The input START

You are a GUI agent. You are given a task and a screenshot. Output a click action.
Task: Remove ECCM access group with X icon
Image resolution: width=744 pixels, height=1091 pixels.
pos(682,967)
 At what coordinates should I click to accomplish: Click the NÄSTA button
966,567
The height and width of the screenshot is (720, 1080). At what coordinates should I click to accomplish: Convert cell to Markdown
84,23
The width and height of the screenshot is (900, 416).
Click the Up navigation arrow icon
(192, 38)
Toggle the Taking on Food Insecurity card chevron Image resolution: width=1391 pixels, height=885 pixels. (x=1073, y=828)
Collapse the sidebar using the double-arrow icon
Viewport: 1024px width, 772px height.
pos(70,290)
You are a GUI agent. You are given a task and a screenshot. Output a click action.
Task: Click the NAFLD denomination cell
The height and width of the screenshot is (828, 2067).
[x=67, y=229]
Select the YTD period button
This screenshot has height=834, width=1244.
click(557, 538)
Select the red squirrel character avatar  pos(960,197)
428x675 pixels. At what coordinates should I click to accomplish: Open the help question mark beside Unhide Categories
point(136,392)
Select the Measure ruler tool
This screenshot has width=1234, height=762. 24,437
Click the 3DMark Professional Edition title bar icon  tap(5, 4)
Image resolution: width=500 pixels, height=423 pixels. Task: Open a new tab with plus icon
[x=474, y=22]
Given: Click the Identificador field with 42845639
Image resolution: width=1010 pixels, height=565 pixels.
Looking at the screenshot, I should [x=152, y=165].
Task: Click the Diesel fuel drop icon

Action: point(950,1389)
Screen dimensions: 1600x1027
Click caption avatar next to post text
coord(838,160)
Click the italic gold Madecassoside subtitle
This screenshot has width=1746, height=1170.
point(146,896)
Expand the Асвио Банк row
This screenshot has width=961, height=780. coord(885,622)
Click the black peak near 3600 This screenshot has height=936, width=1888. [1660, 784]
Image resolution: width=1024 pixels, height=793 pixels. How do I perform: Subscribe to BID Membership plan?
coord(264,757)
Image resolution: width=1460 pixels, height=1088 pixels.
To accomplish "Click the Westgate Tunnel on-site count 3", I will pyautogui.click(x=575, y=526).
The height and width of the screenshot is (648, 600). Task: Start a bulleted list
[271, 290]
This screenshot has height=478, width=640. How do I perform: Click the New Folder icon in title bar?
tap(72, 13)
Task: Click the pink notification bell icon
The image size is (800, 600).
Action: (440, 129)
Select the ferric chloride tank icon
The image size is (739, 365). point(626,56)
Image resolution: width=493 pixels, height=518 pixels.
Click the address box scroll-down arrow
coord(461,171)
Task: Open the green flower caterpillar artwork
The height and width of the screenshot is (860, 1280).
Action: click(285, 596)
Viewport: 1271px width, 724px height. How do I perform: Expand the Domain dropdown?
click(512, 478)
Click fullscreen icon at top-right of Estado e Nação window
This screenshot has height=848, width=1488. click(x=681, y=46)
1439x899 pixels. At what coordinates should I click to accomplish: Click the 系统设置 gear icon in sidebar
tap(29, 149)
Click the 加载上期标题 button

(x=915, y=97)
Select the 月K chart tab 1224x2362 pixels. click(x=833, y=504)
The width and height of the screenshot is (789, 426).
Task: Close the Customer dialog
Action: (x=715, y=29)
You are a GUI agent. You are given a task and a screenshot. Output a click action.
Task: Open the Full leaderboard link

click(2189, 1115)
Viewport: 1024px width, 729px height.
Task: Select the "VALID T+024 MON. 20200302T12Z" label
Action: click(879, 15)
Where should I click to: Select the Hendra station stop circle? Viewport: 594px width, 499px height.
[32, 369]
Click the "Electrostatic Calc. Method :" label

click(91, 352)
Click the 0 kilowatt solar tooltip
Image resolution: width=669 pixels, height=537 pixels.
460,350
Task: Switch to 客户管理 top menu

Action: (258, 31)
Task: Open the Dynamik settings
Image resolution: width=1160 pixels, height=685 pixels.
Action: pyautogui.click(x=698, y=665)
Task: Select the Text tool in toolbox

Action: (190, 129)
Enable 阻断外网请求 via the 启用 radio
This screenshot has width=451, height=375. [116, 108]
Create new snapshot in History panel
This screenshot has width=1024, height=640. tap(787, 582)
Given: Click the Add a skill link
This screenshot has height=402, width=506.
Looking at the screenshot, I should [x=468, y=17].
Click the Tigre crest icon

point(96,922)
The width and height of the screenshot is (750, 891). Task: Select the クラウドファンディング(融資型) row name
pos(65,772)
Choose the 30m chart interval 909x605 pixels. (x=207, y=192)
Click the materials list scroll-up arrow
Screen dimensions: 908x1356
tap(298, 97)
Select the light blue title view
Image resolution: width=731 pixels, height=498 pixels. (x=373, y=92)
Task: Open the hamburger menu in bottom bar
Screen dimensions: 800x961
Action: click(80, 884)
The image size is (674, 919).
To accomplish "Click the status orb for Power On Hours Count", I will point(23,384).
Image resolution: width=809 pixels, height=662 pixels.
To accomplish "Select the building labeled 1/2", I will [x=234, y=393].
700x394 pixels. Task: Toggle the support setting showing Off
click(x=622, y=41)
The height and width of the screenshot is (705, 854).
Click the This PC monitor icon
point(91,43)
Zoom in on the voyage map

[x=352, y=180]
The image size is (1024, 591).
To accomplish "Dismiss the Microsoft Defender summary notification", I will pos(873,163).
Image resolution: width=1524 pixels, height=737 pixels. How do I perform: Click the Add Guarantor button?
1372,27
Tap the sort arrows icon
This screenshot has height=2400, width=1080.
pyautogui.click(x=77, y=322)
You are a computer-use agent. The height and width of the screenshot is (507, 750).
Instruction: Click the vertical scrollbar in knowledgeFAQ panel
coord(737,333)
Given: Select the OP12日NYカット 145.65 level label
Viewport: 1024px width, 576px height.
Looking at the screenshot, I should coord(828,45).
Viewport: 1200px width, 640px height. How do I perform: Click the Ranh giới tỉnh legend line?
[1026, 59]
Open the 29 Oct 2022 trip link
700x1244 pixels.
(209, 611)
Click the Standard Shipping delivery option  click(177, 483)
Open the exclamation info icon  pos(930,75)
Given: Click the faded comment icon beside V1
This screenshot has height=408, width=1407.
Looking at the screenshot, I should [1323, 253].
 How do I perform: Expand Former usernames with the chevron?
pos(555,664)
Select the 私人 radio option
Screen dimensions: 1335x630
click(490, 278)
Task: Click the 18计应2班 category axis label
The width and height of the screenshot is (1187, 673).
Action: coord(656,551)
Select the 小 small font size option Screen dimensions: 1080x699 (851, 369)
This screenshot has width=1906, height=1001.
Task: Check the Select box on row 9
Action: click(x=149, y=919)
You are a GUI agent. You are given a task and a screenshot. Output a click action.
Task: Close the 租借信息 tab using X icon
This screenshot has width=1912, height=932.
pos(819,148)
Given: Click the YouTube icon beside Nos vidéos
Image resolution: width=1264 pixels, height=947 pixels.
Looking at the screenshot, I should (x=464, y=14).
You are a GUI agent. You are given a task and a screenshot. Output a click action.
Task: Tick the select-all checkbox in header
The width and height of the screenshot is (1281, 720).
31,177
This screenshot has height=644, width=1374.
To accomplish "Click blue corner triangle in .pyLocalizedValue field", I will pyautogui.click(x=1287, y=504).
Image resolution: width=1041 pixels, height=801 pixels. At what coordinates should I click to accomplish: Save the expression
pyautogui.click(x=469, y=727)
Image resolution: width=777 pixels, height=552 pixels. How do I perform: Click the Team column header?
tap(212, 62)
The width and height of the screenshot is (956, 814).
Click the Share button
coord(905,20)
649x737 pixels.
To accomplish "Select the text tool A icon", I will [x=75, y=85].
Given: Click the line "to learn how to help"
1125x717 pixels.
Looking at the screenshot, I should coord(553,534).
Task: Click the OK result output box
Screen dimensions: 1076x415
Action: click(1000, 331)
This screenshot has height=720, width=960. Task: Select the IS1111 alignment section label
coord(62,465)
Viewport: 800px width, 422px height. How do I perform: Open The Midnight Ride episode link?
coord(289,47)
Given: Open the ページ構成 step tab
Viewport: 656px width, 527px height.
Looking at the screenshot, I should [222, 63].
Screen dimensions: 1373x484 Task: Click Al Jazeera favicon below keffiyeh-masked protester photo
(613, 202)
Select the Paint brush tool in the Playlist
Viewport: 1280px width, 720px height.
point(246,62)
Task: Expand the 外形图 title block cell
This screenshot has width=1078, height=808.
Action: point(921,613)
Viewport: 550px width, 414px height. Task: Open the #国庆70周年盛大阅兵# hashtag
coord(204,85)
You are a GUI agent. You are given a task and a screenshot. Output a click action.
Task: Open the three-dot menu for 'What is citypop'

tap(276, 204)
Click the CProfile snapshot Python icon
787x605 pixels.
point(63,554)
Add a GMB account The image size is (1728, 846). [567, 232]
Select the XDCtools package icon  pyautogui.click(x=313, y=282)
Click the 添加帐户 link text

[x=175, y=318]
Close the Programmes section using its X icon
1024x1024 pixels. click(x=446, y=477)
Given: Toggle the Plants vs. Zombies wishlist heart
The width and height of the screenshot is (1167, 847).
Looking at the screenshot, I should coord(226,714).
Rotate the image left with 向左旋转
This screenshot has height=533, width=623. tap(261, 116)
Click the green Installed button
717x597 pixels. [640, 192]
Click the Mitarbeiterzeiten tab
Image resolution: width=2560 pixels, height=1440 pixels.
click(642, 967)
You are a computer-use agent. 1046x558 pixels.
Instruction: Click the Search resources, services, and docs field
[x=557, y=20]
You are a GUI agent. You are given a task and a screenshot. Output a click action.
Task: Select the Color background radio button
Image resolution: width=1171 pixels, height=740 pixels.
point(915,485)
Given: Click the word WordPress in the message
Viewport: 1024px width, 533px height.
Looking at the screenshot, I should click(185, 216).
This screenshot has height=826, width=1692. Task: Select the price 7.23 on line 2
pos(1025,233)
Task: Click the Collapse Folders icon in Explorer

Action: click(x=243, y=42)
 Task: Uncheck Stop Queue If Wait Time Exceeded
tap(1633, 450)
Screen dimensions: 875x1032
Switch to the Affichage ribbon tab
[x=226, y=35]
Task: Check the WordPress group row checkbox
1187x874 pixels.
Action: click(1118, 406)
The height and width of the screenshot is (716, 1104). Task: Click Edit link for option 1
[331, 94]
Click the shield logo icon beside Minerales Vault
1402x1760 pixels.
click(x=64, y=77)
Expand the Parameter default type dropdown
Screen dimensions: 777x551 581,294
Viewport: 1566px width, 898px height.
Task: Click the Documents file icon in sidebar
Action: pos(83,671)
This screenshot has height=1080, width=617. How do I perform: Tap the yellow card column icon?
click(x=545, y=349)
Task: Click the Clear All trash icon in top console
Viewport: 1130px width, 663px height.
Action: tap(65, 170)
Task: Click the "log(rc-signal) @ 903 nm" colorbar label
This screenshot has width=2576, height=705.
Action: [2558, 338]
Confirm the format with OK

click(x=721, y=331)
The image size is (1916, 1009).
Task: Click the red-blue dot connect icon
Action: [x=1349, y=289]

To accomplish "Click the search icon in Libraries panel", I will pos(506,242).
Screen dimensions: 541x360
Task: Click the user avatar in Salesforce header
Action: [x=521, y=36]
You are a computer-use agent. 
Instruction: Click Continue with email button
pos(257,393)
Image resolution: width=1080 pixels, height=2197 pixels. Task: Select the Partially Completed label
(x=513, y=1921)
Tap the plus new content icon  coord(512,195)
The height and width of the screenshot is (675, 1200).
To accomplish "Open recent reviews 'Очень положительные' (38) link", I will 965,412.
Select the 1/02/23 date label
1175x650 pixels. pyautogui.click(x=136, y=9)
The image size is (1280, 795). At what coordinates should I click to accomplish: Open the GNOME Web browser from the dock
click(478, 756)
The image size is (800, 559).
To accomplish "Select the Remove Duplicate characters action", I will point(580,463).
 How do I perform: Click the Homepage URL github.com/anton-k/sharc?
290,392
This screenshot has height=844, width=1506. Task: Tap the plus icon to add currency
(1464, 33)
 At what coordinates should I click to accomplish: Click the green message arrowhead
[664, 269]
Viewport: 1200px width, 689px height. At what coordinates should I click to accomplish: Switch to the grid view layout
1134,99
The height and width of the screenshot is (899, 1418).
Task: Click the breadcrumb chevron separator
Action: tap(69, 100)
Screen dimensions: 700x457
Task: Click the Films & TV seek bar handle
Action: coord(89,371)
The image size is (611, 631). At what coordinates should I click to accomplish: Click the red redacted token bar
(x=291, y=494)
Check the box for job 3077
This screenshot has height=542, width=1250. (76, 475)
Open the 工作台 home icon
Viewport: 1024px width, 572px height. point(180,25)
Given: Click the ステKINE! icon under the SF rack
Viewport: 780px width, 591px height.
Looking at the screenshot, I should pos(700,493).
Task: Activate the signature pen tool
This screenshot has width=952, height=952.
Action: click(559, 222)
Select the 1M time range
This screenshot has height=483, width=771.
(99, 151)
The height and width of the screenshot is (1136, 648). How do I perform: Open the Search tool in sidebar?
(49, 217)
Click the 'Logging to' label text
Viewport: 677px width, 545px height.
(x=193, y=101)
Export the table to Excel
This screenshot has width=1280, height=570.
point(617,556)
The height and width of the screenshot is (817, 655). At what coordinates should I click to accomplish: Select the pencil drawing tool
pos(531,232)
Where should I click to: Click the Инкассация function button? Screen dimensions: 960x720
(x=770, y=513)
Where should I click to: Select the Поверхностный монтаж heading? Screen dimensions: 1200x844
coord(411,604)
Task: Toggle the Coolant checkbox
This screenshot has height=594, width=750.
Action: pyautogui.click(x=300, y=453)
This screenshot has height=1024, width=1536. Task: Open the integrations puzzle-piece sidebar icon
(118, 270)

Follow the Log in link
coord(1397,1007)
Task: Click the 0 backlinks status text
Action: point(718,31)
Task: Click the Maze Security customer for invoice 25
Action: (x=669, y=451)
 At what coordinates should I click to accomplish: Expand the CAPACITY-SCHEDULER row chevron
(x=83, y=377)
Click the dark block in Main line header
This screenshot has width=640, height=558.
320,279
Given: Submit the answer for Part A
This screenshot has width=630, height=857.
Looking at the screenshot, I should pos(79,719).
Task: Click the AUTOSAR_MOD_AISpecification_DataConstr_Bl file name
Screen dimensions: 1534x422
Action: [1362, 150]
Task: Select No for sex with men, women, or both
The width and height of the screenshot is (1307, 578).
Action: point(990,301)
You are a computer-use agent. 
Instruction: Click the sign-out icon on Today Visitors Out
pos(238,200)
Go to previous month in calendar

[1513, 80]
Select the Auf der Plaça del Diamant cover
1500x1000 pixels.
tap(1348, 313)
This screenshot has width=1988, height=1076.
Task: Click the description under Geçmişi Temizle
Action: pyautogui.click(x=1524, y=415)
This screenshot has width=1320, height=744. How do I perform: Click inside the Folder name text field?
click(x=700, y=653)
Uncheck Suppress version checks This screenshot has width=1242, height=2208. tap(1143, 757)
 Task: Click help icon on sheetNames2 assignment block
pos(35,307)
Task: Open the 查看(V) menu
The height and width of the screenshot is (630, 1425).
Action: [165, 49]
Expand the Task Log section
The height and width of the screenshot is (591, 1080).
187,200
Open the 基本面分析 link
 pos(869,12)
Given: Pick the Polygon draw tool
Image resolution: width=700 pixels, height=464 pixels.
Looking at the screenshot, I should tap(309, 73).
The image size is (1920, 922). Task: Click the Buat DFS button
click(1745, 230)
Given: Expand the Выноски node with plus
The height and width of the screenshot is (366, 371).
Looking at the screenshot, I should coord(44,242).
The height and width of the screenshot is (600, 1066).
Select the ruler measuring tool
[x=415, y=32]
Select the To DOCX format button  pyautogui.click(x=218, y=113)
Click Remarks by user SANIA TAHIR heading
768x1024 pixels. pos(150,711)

The input END

§ **What needs to be done**:
Across the entries above, find each line with the word "computer" and please copy it out.

§ **Result for this exercise**:
You are a computer-use agent. The height and width of the screenshot is (507, 750).
You are a computer-use agent. 1046x558 pixels.
You are a computer-use agent. 
You are a computer-use agent. 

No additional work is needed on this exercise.